Отнюдь нет. Речь идет о том, что мимолетное постижимо лишь поскольку оно представлено в чем-то более постоянном, общественно закрепленном, ставшем частью культуры. Философский материализм утверждает, что нет в мире ничего, что (рано или поздно) не вошло бы в человеческую культуру, не было бы освоено и закреплено в ней — а значит и познано человеком. Однако в отношении единичного предмета такое освоение далеко не всегда непосредственно возможно: для каждой предметной области требуется определенный уровень зрелости разума. Это становится особенно заметно в философской рефлексии, когда требуется постоянно обращать внимание на способы собственной деятельности, ловить себя на слове — и на мысли — и на смутном представлении.

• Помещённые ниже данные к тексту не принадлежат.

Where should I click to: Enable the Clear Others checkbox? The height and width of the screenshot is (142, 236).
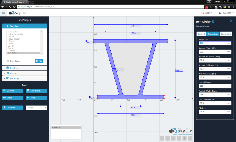(8, 61)
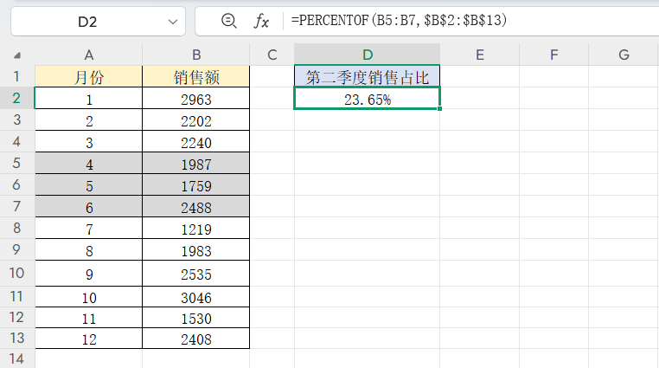Click the select-all corner triangle
The width and height of the screenshot is (659, 368).
[17, 55]
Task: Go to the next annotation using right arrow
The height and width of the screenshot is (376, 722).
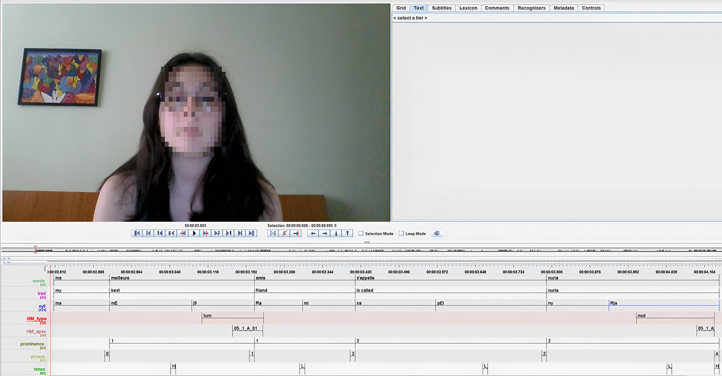Action: (x=324, y=233)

Итак, философия вырастает их околопредметных обобщений — и в конечном итоге опять оказывается "прикладной"; философствуют люди не ради самого философствования — а ради чего-то другого. Если в искусстве можно это другое не осознавать, если в науке можно делать вид, что заинтересован лишь в "истине", — в философии человек обязан осознать собственное отношение к миру, к людям, к себе. Иначе вместо философии — лицемерие и фальшь. Но человек может понять себя лишь через человеческую культуру — и философия вынуждена постоянно обращаться к нефилософским источникам, опираться и на бытовые наблюдения, и на достижения искусства, и на результаты научных исследований. Поэт или ученый — могут всецело посвятить себя поэзии или науке (хотя и здесь слишком узкая специализация обычно вредна). Философ же всегда должен быть энциклопедистом. Суть философии — поиск общего в самых различных сферах человеческой деятельности, связывание частностей воедино. Таким образом, несмотря на формально прикладной характер любого философствования, предмет философии отнюдь не сводится к предмету, от которого она отталкивается и к которому приходит. Скорее, частный предмет, становясь предметом философствования, приобретает черты всеобщности, становится столь же значимым, как и мир в целом. Так мир выражает себя в частном предмете, существует (и развивается) через него.